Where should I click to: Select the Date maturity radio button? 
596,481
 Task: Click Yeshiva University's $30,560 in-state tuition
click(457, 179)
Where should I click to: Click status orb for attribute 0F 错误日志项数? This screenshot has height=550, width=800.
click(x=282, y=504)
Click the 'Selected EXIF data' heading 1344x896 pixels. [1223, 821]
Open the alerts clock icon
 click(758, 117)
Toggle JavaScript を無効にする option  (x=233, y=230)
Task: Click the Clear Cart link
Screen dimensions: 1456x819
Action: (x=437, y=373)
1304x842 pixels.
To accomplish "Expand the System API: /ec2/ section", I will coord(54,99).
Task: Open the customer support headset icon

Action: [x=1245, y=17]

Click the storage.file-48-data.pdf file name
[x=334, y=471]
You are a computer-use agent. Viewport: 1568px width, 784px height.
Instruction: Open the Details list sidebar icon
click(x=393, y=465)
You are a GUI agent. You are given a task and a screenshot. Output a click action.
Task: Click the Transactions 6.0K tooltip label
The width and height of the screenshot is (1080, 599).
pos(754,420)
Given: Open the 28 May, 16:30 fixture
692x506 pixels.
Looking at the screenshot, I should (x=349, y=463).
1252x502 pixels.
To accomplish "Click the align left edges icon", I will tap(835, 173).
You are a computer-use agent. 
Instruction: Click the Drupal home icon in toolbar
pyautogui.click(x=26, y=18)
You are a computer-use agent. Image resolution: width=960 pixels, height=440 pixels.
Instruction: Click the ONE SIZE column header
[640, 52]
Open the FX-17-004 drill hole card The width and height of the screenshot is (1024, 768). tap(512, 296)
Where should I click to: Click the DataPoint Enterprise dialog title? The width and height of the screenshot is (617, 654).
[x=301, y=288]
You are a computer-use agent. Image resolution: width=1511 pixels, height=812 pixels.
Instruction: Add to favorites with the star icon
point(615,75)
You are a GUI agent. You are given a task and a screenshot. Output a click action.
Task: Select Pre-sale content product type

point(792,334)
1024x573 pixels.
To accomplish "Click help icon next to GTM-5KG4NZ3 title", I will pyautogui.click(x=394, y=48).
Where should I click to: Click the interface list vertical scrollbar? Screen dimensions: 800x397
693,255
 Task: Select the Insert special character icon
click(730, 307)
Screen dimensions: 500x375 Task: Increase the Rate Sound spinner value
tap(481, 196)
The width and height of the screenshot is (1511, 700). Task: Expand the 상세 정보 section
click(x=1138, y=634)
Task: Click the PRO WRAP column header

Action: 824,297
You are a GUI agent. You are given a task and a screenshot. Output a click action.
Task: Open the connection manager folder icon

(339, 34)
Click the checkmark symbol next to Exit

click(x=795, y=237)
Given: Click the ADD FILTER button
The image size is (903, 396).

* * * *

WHAT NEEDS TO BE DONE: Retype word for word everything in the listing above from the line that holds "You are a computer-use agent. Image resolution: width=960" down to the line that holds "Open the FX-17-004". Keep both end lines and leave out the rest.

RESPONSE BOX:
You are a computer-use agent. Image resolution: width=960 pixels, height=440 pixels.
Instruction: Click the ONE SIZE column header
[640, 52]
Open the FX-17-004 drill hole card The width and height of the screenshot is (1024, 768). tap(512, 296)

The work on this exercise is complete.